В 6.50 Матц сообщил о повреждении боевой рубки. Потом эсминцы снова загнали нас обоих в глубину. И на этот раз мне удалось оказаться в стороне от разрывов глубинных бомб. Они доставались Матцу, который был рядом со мной. Его лодка получила серьезные повреждения и в конце концов затонула. Сам Матц и большая часть его команды попали в плен.
Бомбежка длилась целых девять часов! Прекратилась она только около 17.00, и я решил осторожно всплыть.
Дёниц по радио приказал мне постараться прикончить одно судно, которое я ночью торпедировал, но не потопил. Тем временем наша служба радиоперехвата расшифровала радиограммы судна. Это была норвежская плавучая китобойная фабрика „Терье Викен“. Судно просило помощи, сообщало, что имеет попадание по центру и что поступает вода. Что ж, этот приказ соответствовал моим планам, я все равно хотел еще раз осмотреть поле боя.
А штаб подводного флота все вызывал и вызывал Прина. Но от самого Прина ответа так и не было.
Придя на место недавнего сражения, я не обнаружил никаких следов норвежского китобоя. Я предположил, что он успел пойти на дно за это время. Но на том месте ходил эсминец. Вероятно, он снимал команду с китобоя. Эсминец заметил меня, я едва успел уйти на глубину.
Ночью мы загрузили торпеды в торпедные аппараты, дело это нескорое и трудоемкое. В процессе этого мы получили радиограмму от Лемпа, „U-110“, который обнаружил вблизи Исландии конвой, следующий курсом на юго-восток, в Канаду.
Нам опять удалось перехватить конвой. Я снова проник сквозь эскорт и занял свою излюбленную позицию между колоннами транспортов. Я расстрелял все наличные торпеды и поразил танкеры „Ферм“, „Бедуин“ и „Франш Конте“, а также сухогрузы „Венеция“, „Уайт“ и „Коршем“. После этого взял курс на базу.
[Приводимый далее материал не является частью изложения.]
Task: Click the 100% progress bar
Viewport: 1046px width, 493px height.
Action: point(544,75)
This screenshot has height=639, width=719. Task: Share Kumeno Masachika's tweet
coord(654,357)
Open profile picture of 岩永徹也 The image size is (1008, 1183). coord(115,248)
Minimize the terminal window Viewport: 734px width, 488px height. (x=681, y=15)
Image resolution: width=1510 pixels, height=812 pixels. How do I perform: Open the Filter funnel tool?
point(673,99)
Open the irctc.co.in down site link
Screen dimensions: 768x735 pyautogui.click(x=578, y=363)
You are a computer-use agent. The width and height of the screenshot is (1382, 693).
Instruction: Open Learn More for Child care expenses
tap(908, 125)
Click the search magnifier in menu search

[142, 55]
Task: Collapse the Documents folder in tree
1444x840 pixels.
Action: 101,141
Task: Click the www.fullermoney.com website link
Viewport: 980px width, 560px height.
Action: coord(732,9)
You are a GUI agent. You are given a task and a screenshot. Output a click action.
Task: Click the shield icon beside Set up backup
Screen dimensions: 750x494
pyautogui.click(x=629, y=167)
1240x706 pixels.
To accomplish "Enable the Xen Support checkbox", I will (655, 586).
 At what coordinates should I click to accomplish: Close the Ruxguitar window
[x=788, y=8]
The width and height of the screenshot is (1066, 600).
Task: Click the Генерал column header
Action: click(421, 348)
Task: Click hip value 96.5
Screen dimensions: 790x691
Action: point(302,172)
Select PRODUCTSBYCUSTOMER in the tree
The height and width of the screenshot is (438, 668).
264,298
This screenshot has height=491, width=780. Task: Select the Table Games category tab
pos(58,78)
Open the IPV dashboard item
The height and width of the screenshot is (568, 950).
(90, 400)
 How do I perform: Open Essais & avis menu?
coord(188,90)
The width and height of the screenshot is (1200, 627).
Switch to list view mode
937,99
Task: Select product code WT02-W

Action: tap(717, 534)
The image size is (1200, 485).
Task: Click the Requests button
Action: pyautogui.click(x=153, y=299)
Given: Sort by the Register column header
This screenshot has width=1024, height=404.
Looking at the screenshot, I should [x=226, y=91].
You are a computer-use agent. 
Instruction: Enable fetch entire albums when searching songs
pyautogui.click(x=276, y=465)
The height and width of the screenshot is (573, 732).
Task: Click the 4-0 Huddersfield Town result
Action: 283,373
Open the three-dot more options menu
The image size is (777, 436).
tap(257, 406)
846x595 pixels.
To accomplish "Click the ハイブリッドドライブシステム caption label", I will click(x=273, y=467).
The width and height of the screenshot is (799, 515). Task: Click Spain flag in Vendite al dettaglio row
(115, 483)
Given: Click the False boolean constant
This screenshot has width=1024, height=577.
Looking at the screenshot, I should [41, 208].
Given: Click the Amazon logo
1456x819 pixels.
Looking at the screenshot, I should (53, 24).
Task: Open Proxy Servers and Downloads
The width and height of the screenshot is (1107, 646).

По пути я проходил над Паршивой банкой – это буквальный перевод названия отмели к югу от Исландии. Для нас эта банка оказалась поистине паршивой, потому что здесь я попал в когти сразу целой группы эсминцев. Лодка была сильно повреждена взрывами глубинных бомб. Топливные систерны стали давать течь,[11] винты отказали, и мне пришлось всплыть – или навсегда уйти на дно. Когда я всплыл, один из эсминцев находился в превосходной позиции, чтобы произвести по нему выстрел. Но если бы даже у нас была хоть одна торпеда, мы не смогли бы выстрелить, так как у нас не осталось и сжатого воздуха.[12] Два эсминца открыли огонь. Делать было нечего – мы покинули лодку. Мой механик, который снова спустился вниз, чтобы ускорить процесс затопления, погиб при исполнении своих обязанностей.
Эсминец „Уокер“ взял нас всех на борт. Там я узнал, что эсминец группы „Вэнок“ действительно за несколько минут до этого протаранил и потопил подводную лодку „U-100“ (Шепке). Самого Шепке постиг трагический конец. Его лодка была в надводном положении и неуправляема, когда эсминец протаранил ее. Шепке раздавило носом эсминца, так как удар пришелся между мостиком и перископом, где он и находился.
На борту „Уокера“ к нам относились превосходно. К моему изумлению, мне предоставили каюту командира. Вечером меня ждал новый сюрприз: в салон командира один за другим для встречи со мной стали приходить капитаны судов, которые мы потопили. И этим просоленным морским волкам, великим морякам и большим людям, отвели для сна общий салон, в то время как мне, немцу и врагу, предоставили каюту.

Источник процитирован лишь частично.